ZU ERSTELLEN: Schreiben Sie sämtliche folgenden Zeilen unverändert ab.

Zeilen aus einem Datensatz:
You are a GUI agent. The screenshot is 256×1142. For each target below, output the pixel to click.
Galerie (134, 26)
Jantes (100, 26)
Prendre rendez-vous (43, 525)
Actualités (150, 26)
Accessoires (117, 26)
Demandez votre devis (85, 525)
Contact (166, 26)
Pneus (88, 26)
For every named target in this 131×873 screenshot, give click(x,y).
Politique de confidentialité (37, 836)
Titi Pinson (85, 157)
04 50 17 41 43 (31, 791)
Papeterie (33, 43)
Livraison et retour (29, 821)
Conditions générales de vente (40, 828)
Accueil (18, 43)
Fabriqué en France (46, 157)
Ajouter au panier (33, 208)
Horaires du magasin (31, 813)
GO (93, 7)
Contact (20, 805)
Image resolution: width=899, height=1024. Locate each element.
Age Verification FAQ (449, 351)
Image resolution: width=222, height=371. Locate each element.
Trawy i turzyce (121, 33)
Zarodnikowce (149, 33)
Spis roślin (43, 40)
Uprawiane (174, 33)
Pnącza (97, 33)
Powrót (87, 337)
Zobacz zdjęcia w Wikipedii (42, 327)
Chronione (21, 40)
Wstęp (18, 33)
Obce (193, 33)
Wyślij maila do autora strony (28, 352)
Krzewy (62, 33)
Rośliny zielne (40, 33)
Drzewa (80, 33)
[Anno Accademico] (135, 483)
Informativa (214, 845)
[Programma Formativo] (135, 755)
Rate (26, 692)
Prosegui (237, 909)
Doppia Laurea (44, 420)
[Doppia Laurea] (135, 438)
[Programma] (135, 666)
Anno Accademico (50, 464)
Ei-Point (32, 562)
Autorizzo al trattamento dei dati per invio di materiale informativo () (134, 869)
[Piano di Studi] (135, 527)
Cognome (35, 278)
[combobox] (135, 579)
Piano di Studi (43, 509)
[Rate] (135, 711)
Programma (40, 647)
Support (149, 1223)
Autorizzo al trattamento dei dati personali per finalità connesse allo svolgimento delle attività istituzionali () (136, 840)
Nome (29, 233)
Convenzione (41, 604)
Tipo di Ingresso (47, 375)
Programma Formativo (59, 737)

LÖSUNG:
You are a GUI agent. The screenshot is 256×1142. For each target below, output the pixel to click.
Galerie (134, 26)
Jantes (100, 26)
Prendre rendez-vous (43, 525)
Actualités (150, 26)
Accessoires (117, 26)
Demandez votre devis (85, 525)
Contact (166, 26)
Pneus (88, 26)
For every named target in this 131×873 screenshot, give click(x,y).
Politique de confidentialité (37, 836)
Titi Pinson (85, 157)
04 50 17 41 43 (31, 791)
Papeterie (33, 43)
Livraison et retour (29, 821)
Conditions générales de vente (40, 828)
Accueil (18, 43)
Fabriqué en France (46, 157)
Ajouter au panier (33, 208)
Horaires du magasin (31, 813)
GO (93, 7)
Contact (20, 805)
Image resolution: width=899, height=1024. Locate each element.
Age Verification FAQ (449, 351)
Image resolution: width=222, height=371. Locate each element.
Trawy i turzyce (121, 33)
Zarodnikowce (149, 33)
Spis roślin (43, 40)
Uprawiane (174, 33)
Pnącza (97, 33)
Powrót (87, 337)
Zobacz zdjęcia w Wikipedii (42, 327)
Chronione (21, 40)
Wstęp (18, 33)
Obce (193, 33)
Wyślij maila do autora strony (28, 352)
Krzewy (62, 33)
Rośliny zielne (40, 33)
Drzewa (80, 33)
[Anno Accademico] (135, 483)
Informativa (214, 845)
[Programma Formativo] (135, 755)
Rate (26, 692)
Prosegui (237, 909)
Doppia Laurea (44, 420)
[Doppia Laurea] (135, 438)
[Programma] (135, 666)
Anno Accademico (50, 464)
Ei-Point (32, 562)
Autorizzo al trattamento dei dati per invio di materiale informativo () (134, 869)
[Piano di Studi] (135, 527)
Cognome (35, 278)
[combobox] (135, 579)
Piano di Studi (43, 509)
[Rate] (135, 711)
Programma (40, 647)
Support (149, 1223)
Autorizzo al trattamento dei dati personali per finalità connesse allo svolgimento delle attività istituzionali () (136, 840)
Nome (29, 233)
Convenzione (41, 604)
Tipo di Ingresso (47, 375)
Programma Formativo (59, 737)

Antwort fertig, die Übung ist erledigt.